Generation of divalent DNA vaccine based on p39 and shiga-like toxin 2 (Stx2) genes

Abstract

The virulence factors such as shiga-like toxin (Stx) and immunogenic P39 protein in Escherichia coli and Brucella melitensis are related to disease of digestive system in human worldwide. In the present study the stx2 and p39 genes were cloned into expression plasmid pEEF1D-FLAG (pcDNA 3.1+) as a divalent DNA vaccine candidate. The Enterohemorrhagic E. coli ATCC 3081 and smooth virulent B. melitensis strain M5 were obtained and cultured on specific media. Bacterial DNA was extracted from colonies and was used for p39 and stx2 genes amplification by PCR. The amplified products on 2% agarose gel electrophoresis were revealed 285 and 1220 bp fragments for stx2 and p39 genes, respectively.

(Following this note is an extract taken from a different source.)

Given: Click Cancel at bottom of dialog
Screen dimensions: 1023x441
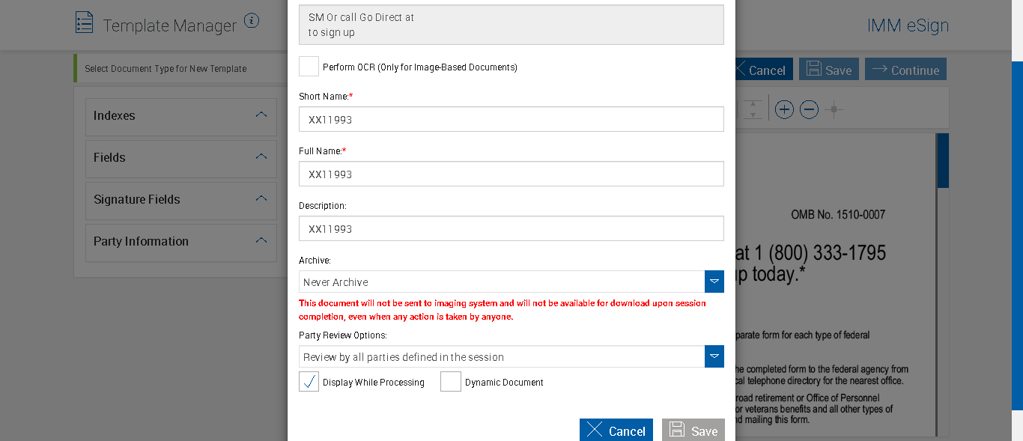Looking at the screenshot, I should click(616, 430).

Each amplified genes were T/A cloned into pGEM-T easy vector and pGEM-T-stx2 and pGEM-T-p39 were produced. The stx2 and p39 genes were sub-cloned in linearized expression vector (pcDNA 3.1+) using HindIII, XhoI and XbaI restriction enzymes and pCDNA3-stx2-p39 was generated. This final construct was confirmed by PCR and enzymes digestion. The results were showed stx2 and p39 genes were sub-cloned, successfully into pcDNA 3.1+ to generate pcDNA 3.1+-stx2-p39 recombinant vector. According to these findings novel recombinant pcDNA 3.1+-stx2- p39 construct that was produced in this study could be useful as DNA vaccine candidate in animal models against shiga-like toxin producing E. coli and virulence B. melitensis strains in future studies.